On remarquera qu’en employant encore la même disposition, mais avec une seule glace dont on fera varier l’inclinaison, on pourrait faire surgir de terre ou d’un autel la figure d’une divinité. — La Pythonisse d’Aïn-dor, évoquant devant Saül l’ombre de Samuel, voit (Les Rois, liv. I, chap. XXVIII) « un Dieu qui s’élève du sein de la terre » . Pline, parlant du temple antique d’Hercule à Tyr, s’exprime ainsi (Iiv.
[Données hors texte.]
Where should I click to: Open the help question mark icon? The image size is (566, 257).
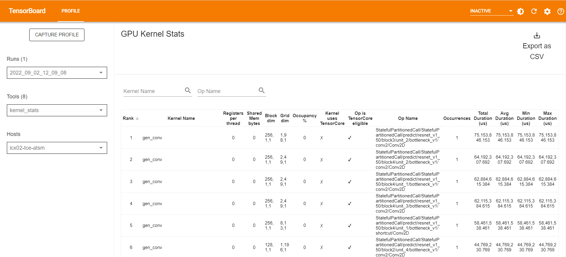(x=561, y=11)
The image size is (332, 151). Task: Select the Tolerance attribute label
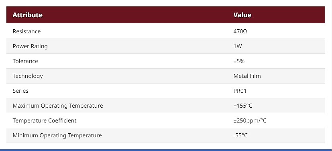[25, 61]
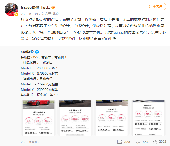This screenshot has width=170, height=146.
Task: View the Model S pricing image
Action: point(39,118)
XXVII, ch. x) : « De ce siège, fait d’une pierre sacrée, s’élevaient facilement les Dieux », Pausanias raconte que dans un bourg de Mysie il a vu l’image de Pion, fondateur du bourg, surgir de son tombeau pendant qu’on lui offrait des sacrifices.

Le traité, dont je viens d’indiquer sommairement le contenu d’après le fragment qui nous en est resté, ne suffit point pour donner une idée complète de l’état de la catoptrique chez les anciens. Héron ne parle en effet que de certaines applications du miroir plan, et ne dit pas un mot ni de celles des miroirs concaves ou convexes, ni des miroirs réfringents, c’est-à-dire des lentilles plus ou moins parfaites qui étaient alors connues. Ces questions, et spécialement celles des miroirs ardents, sont traitées dans un ouvrage, dont la première partie vient de paraître chez l’éditeur de cette Revue, sous le titre : La Science des Philosophes et l’Art des Thaumaturges dans l’antiquité.

Albert de Rochas d’Aiglun

[1Ce traité est imprimé sous le faux titre : Ptolemei de Speculis. M. Ch. Henri Martin, dans ses recherches sur Héron d’Alexandrie, a démontré que c’était à cet ingénieur qu’il fallait l’attribuer.

[2C’est par une disposition analogue que l’on faisait connaître les heures au moyen de fantômes paraissant dans un miroir, ainsi que l’indique Héron dans le préambule que j’ai cité plus haut. Le passage qui devait la décrire en détail manque dans le texte qui nous est resté, mais il suffit de rappeler que Ctésibius, le maître de Héron, construisait des horloges hydrauliques dans lesquelles les heures étaient marquées à l’aide de petites figures mobiles qui sortaient de l’appareil (Vitr., IX, VIII). En cachant cette horloge dans une chambre voisine et en éclairant l’endroit où les statuettes font leur apparition, on pouvait les voir apparaître à chaque heure, dans un miroir convenablement disposé.